▸ 提示本文
══════════

医学部予想問題 — ことわざ編の解説 3/3
TGIF! 英語圏の金曜日には、この4文字を書いたメールがけっこう飛び交います。
★Thank God It’s Friday!
の略で「神様きょうは金曜日、どうもありがとうございます」と週末が来ることを喜ぶ言い方です。メールの文末に、嬉しそうに入っていることが多いですね。
どれだけ仕事や学校が楽しくても、週末でほっとできるのには代えがたいですから。
毎日同じことの繰り返しでは、脳も同じところばかりを使って摩滅すると、前の会社で研修に来た脳生理学の先生が言われていました。5日がんばったら少しパターンを変えて息抜きをする、またはいつもと違うことをやってみるぐらいが心身にいいのでしょう。
ゴムだって、ずっと引っ張っていたら伸びきってしまいますからね。
さて、ことわざ編の解答・解説も最終回です。ことわざ予想問題にチャレンジされる場合はこちら。全15問です。
medicpress-harada.hatenablog.com
今日解説する後半部分は、前半よりぐっと難しくなっています。英語と日本語の直訳が相当離れるので、ちゃんと英語の文を理解したうえで「では日本語では、どういうことわざがあったかな」という2段階の思考が必要となります。
下線部分の英単語を選択肢から選ばせるような問題もありえますから、これを機に覚えてしまいましょう。
⑪Don't count your chickens before they hatch.
答え「取らぬ狸の皮算用」
文の前半は命令形です。countは日本語でもよく使いますね、「カウントする、数える」という意味です。Don’t count your chicken =鶏を数えるな、それらが hatchするまでは、という文型です。
hatchという単語を見たことないと、ちょっと詰まるかもしれません。これは「卵が孵る」という動詞です。つまり「卵が孵るまで、鶏の数を数えてはいけないよ(卵がちゃんと孵化するか分からないからね)」ということは、日本のことわざでは「取らぬ狸の皮算用」です。
ちなみに、狸や孵化など普段は書くことのない単語は、よほど自信がない限りは試験で書こうとしない方がいいです。タヌキ、ふ化と書く方が、間違った漢字を無理に書くよりよいです。
覚えていますか、試験は点差を付けて合格者を選抜するために行います。せっかく正答したのに、漢字ミスで英語で減点を食らうのはもったいないですから。「勿体無い」のようにパソコンじゃないと書けないような漢字は、試験本番ではひらがなでいいのです。
⑫Too many cooks spoil the broth.
答え「船頭多くして船山に登る」
この問題も、見たことがないと厳しいと思います。too many〜は「〜が多すぎる」という意味で頻出しますね。では何が多すぎるのかというと、複数になっているcookさんだそうです。
コックさんが多すぎると…というところで、船頭多くして…と気づけば、spoilやbrothが分からなくても、正答できます。どれだけ賢くても努力しても、試験に出る全単語を前もって知っておくことは不可能ですから、こういう予測力は大事ですよ。

══════════

▸ 参照資料
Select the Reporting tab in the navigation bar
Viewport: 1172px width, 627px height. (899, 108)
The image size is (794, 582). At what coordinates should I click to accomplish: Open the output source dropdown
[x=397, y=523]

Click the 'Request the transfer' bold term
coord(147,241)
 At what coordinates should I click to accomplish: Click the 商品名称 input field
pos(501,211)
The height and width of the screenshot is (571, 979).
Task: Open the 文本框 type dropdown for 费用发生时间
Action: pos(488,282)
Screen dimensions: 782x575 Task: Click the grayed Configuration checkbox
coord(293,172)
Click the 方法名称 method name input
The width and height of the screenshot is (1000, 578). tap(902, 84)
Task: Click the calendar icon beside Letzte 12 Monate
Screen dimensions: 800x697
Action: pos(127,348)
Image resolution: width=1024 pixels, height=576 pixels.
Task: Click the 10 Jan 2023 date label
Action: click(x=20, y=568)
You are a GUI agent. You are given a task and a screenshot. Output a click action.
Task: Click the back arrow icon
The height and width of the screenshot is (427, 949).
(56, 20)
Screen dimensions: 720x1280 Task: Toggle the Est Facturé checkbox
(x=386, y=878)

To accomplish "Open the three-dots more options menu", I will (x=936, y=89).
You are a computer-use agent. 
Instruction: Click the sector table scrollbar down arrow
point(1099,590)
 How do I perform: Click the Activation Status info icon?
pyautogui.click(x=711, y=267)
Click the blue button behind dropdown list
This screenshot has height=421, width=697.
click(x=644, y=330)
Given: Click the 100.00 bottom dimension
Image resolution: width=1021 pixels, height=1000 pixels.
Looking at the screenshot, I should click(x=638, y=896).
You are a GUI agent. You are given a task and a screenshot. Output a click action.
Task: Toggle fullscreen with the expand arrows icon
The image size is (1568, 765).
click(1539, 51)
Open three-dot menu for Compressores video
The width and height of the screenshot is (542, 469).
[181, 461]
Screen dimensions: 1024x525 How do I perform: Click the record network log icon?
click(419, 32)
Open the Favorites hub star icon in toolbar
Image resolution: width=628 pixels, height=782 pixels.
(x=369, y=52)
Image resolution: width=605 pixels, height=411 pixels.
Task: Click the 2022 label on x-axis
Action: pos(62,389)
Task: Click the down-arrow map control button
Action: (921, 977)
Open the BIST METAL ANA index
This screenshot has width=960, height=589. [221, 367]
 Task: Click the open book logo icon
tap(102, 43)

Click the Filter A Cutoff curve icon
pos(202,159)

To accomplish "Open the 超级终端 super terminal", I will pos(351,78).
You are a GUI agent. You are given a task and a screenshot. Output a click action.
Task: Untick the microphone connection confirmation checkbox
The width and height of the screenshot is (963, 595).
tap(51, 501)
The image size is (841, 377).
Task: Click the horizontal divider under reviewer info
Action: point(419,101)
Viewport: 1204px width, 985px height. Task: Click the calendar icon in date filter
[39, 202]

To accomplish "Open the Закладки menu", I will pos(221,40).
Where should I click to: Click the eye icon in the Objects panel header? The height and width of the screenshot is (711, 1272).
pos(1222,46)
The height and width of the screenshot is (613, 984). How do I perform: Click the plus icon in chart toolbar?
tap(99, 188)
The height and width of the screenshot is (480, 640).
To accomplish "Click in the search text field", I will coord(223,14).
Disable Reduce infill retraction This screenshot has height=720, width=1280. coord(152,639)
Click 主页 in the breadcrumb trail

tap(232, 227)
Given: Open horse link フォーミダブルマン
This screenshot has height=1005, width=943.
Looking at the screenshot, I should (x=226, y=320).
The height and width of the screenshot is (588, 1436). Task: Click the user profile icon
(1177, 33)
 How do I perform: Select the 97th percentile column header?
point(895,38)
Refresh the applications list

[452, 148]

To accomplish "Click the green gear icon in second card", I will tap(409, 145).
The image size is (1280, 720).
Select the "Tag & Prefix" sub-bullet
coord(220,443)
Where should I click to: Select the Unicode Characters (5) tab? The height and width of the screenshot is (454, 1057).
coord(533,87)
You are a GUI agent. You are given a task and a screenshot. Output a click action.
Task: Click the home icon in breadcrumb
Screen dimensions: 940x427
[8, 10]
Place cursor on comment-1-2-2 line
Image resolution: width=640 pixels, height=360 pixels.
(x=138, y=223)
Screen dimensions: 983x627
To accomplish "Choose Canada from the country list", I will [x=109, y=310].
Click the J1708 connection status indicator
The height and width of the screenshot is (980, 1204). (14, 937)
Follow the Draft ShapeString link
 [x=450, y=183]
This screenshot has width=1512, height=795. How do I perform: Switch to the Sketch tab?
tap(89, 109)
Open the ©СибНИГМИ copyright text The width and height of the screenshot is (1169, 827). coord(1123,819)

══════════

▸ 作業指示 A
ことわざ問題の解説文について、次の(i)〜(iii)が本文の内容と一致するかを「はい」か「いいえ」で答え、判断の根拠となる本文の語句をそのまま引用してください。(i) TGIFは週末が来ることを喜ぶ言い方である。(ii) 今日解説する後半部分は前半よりやさしい。(iii) 漢字に自信がなければ、カタカナやひらがなで書く方がよい。
▸ 作業指示 B
ことわざ問題の解説文を、最後の文の次から書き継いでください。

▸ 作業結果 A
(i) はい。「の略で「神様きょうは金曜日、どうもありがとうございます」と週末が来ることを喜ぶ言い方です。」
(ii) いいえ。「今日解説する後半部分は、前半よりぐっと難しくなっています。」
(iii) はい。「タヌキ、ふ化と書く方が、間違った漢字を無理に書くよりよいです。」

▸ 作業結果 B
で、そのspoilですが、cooksという複数形の主語を受けて原型のまま出ています。「〜を無駄にする、甘やかす」という単語です。不規則活用で、spoil spoilt spoiltと変化します。「あれは本当に甘やかされたダメな子だ」はShe is such a spoilt child.と憎々しげに言います。この形も覚えておいてください。
さて本文では、brothをダメにしちゃったと言っています。聞き慣れない言葉ですが、soupだと分かりやすいですね?ほぼ近い意味です。スープが完成形、ブロスはその前段階を指します。海外のスーパーではたくさんの種類のbrothを売っています。
まとめると、「コックが多すぎると、スープの素がダメになってしまう」というのが直訳ですね。つまり日本語のことわざでは「船頭多くして船山に登る」です。
⑬Two heads are better than one.
答え「三人寄れば文殊の知恵」
Two headsは「2つの頭」、そしてそれはbetter than one「1つより良い」と言っています。「頭が2つあると1つよりよい」、つまり独りで考えるよりも2人のほうが良い知恵が出るということですね。これに該当する日本語のことわざは、「三人寄れば文殊の知恵」です。
⑭God helps those who help themselves.
答え「人事を尽くして天命を待つ」
英文は前からガンガン読むのが基本です。分からない部分は英語そのままでいいので、まず全文に目を通すようにしてください。
この例題では、神はthose who help themselvesなものを助ける、とあります。「○○な人々」という形で詳しく説明したい場合は、those who ~という書き方をよくやります。thoseとwhoの間にpeopleが省略されています。このthoseは頻出しますから、こうした使い方は必ず覚えておきましょう。
people who help themselvesということは、「自分で自分を助ける人々」という意味ですね。つまり神は自力でがんばる人を助ける、すなわち「人事を尽くして天命を待つ」が正解です。他力本願じゃなく、まず自助努力が大事だということですね。
⑮Vengeance is mine. I shall repay.
答え「復讐するは我 にあり」
これは1月24日に解説しましたので、そちらをごらんください。
medicpress-harada.hatenablog.com
腹が立って気が遠くなりそうな時に思い出すと、心の支えとなる聖句です。
Have a great weekend!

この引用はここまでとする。